In fact, the only surprise was having Majority Leader Brent Boggs, D-Braxton, and Finance Chairman Harry Keith White, D-Mingo, swap offices.
(After Delegate Meshea Poore, D-Kanawha, announced her intentions to run for Congress, there was no drama left in the appointment for Miley's vacant Judiciary chairmanship, which went to Delegate Tim Manchin, D-Marion.)
Generally, a move from Finance chairman to majority leader would be considered a demotion. However, there are two factors to be considered in this case:
• White had opposed Miley in the speaker's race, and traditionally, the loser gets banished to the proverbial back row. (Most recently, in 2011, then-Senate Majority Leader Truman Chafin, D-Mingo, and Finance Chairman Walt Helmick, D-Pocahontas, opposed Jeff Kessler's election as Senate president, and found themselves on the back row after Kessler's victory.)
• The power and prestige of being Finance chairman is directly proportional to the amount of uncommitted funds available for appropriation.
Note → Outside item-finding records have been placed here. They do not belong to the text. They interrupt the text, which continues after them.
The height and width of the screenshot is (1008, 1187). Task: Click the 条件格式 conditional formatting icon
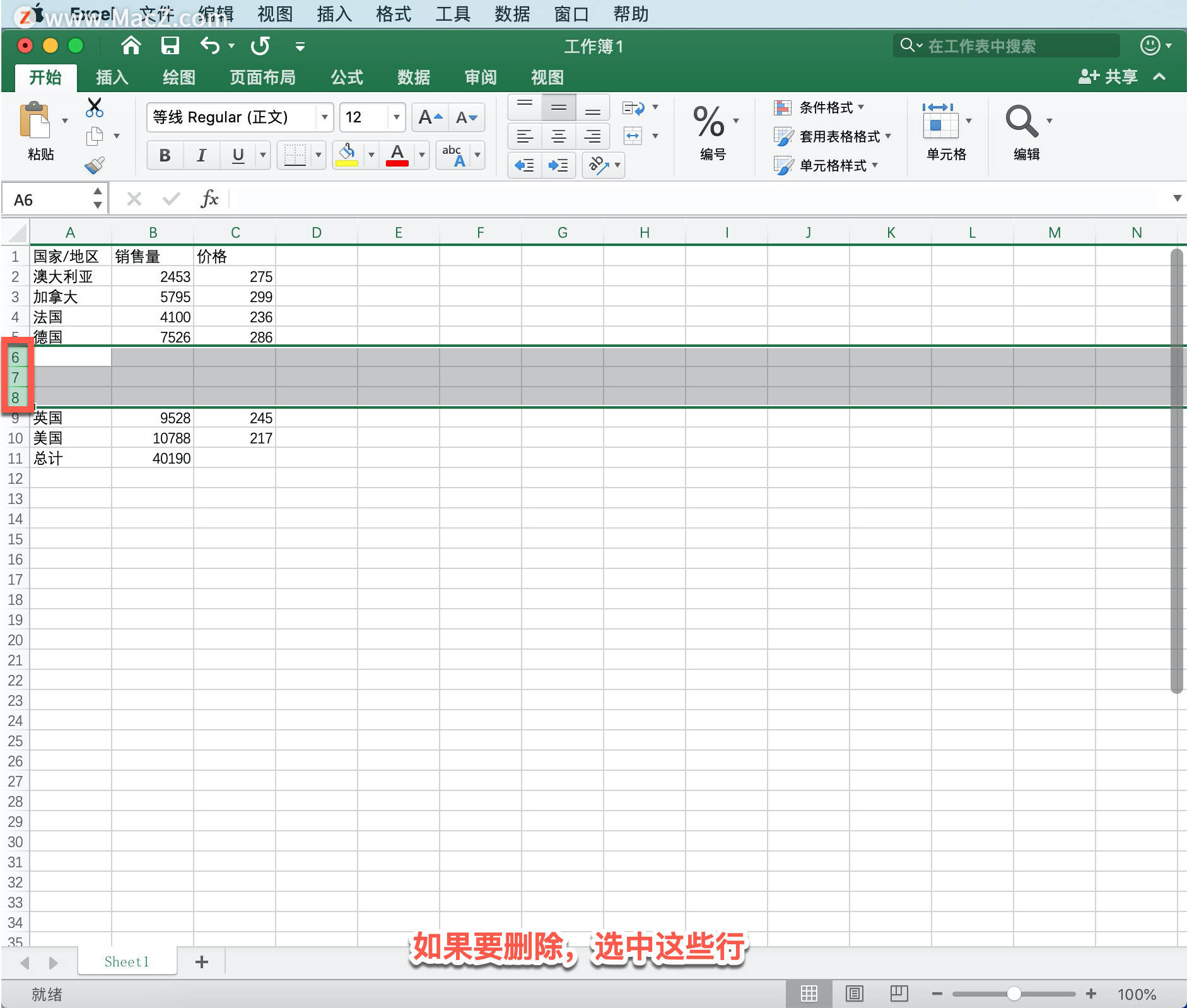pos(783,107)
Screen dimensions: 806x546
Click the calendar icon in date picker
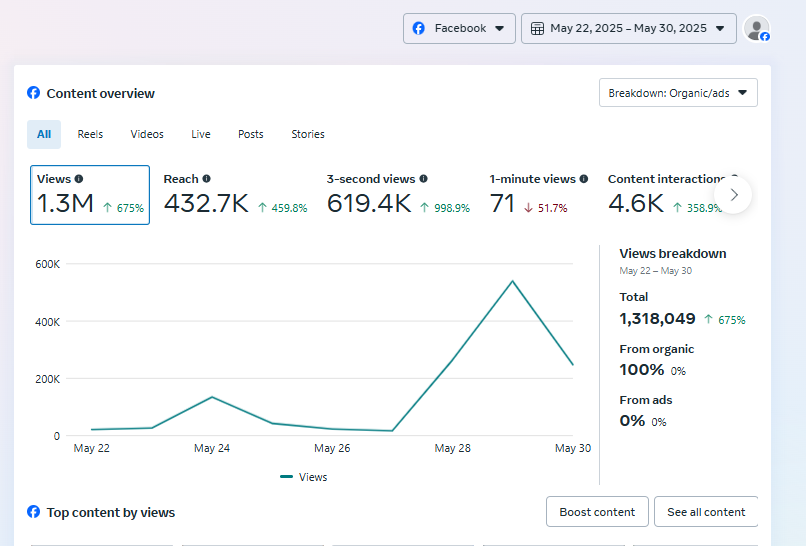coord(537,29)
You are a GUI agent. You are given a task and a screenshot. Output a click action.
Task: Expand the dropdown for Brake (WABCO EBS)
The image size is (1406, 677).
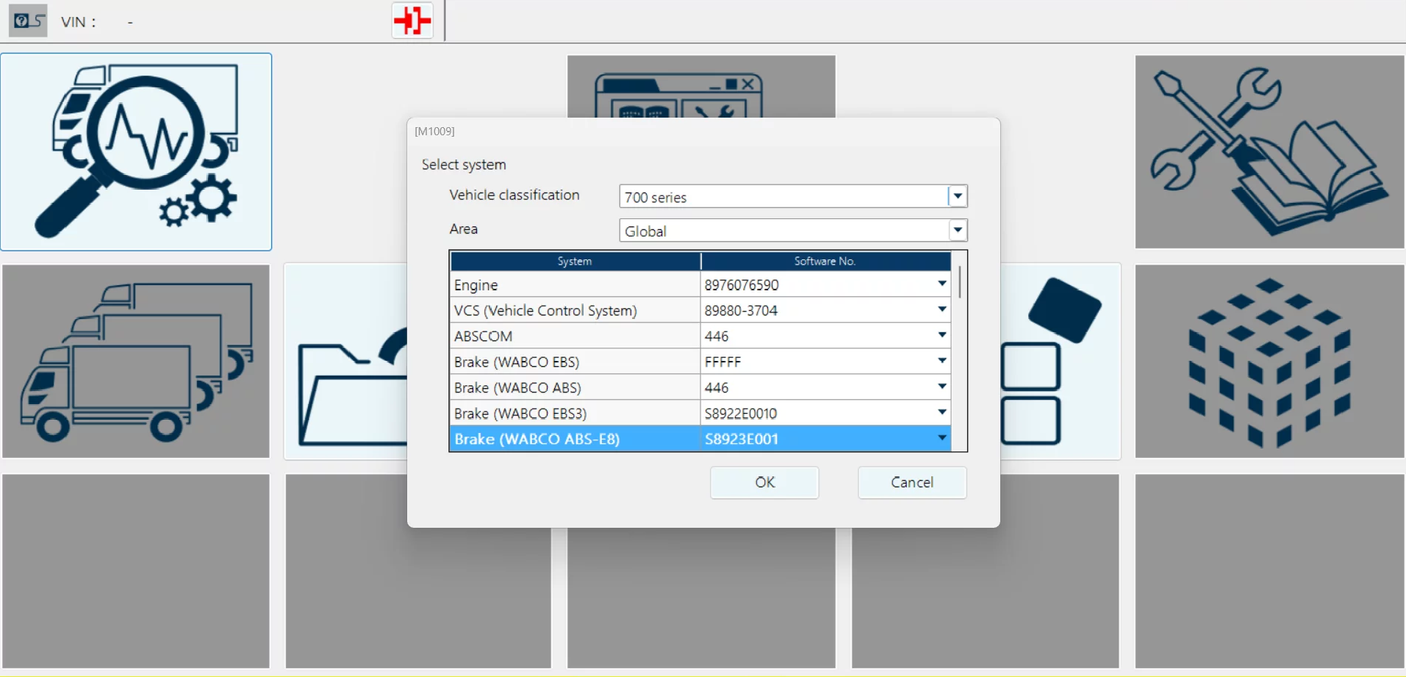[x=940, y=361]
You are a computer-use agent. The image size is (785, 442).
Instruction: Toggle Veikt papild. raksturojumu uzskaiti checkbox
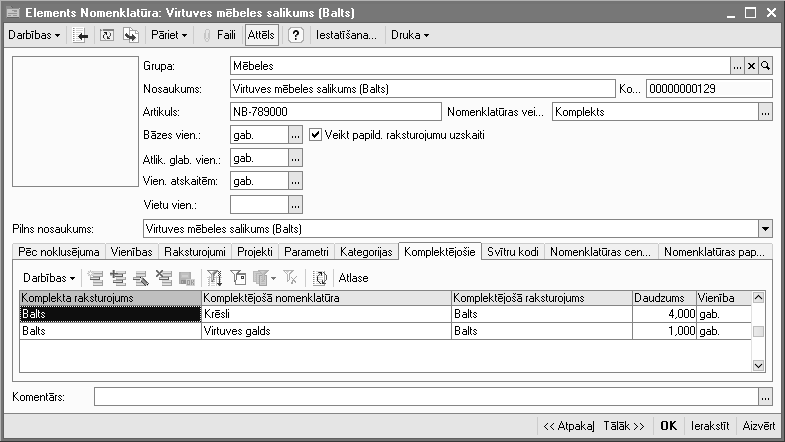(316, 134)
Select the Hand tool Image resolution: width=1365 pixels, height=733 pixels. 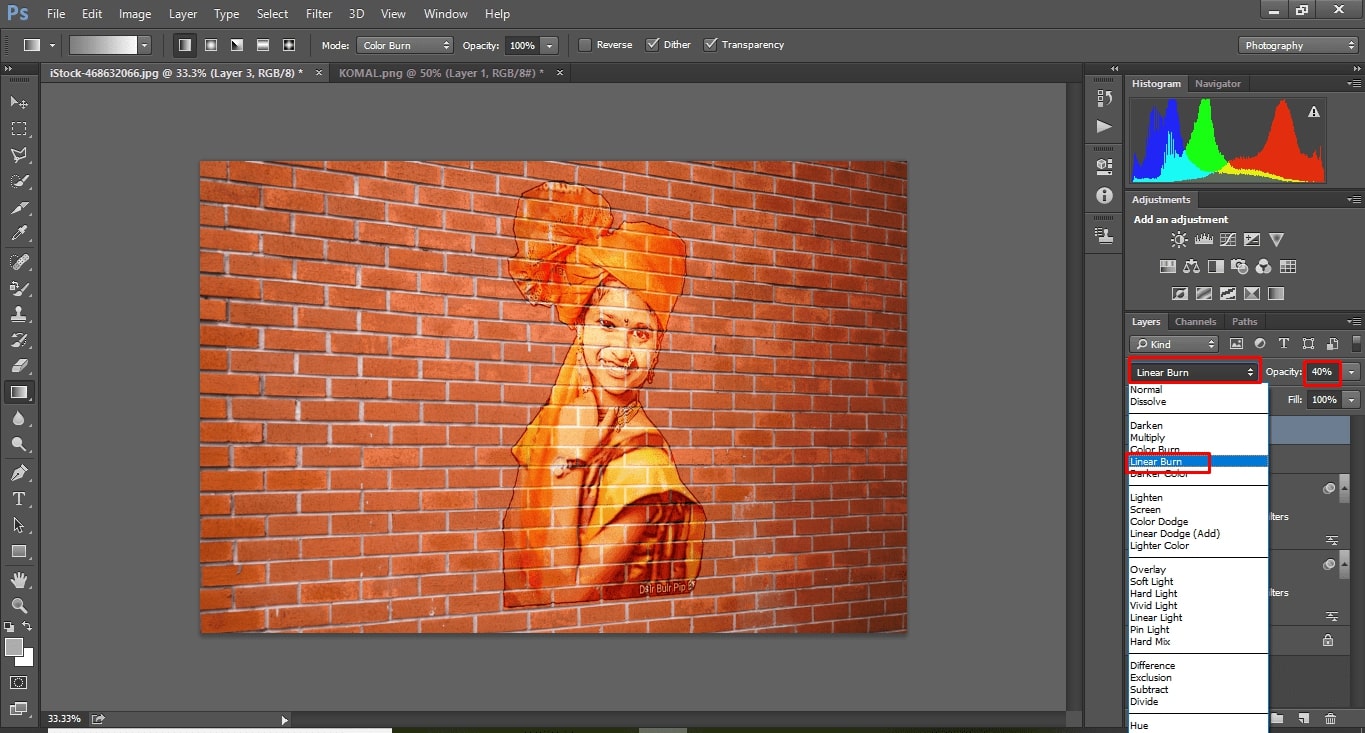(x=19, y=579)
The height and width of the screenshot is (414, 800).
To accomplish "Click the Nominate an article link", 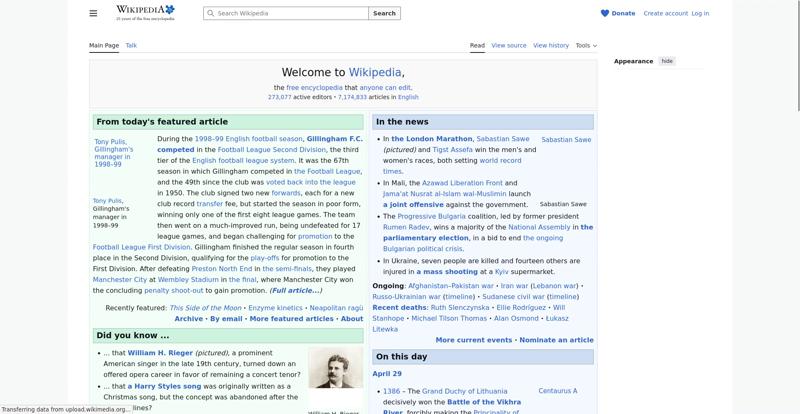I will click(556, 340).
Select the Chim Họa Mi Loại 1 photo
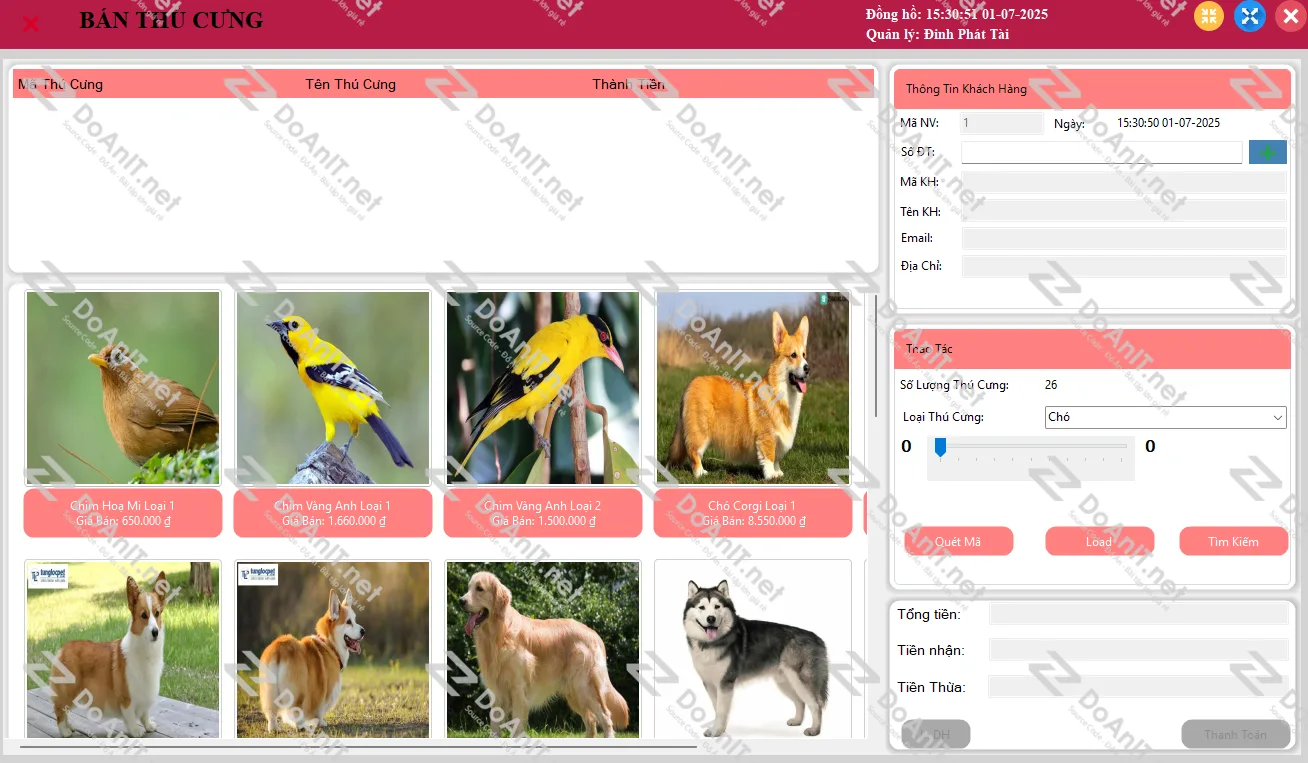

With tight budgets this year and next, it hasn't been a particularly pleasant time to be Finance chair, and having to always say "no" to constituents with funding requests eventually becomes a political liability.
Thoroughbred owners and breeders had a small victory last week, when Revenue Secretary Bob Kiss intervened to block an agreement to have the Lottery Commission provide legal services to the Racing Commission.
However, they have another fight brewing this week, when Penn National Gaming will ask the Racing Commission to sign off on its plan to spin off all of its property holdings -- including Hollywood Casinos at Charles Town Races -- into a separate Real Estate Investment Trust or, REIT.
While the obvious reason is for tax breaks -- REITs generally don't pay corporate taxes -- the horsemen are concerned there are other motivations, including making it easier to buy up competing casinos and racetracks, and to evade Racing Commission and Lottery Commission regulatory oversight.
A lively debate is anticipated at Tuesday's Racing Commission meeting.
Speaking of Penn National, investor materials promoting the REIT lists among the developments slated to open in 2014, the Hollywood Casino at the Mahoning Valley (thoroughbred) Race Course, outside of Youngstown, Ohio.
While that will be a slots-only casino (with 1,500 machines), that will be further competition for West Virginia's Wheeling Island and Mountaineer casinos, already hard-hit by competing casinos in Columbus and Toledo (also owned by Penn National), and in Cleveland to the west, and two metro-Pittsburgh casinos to the east.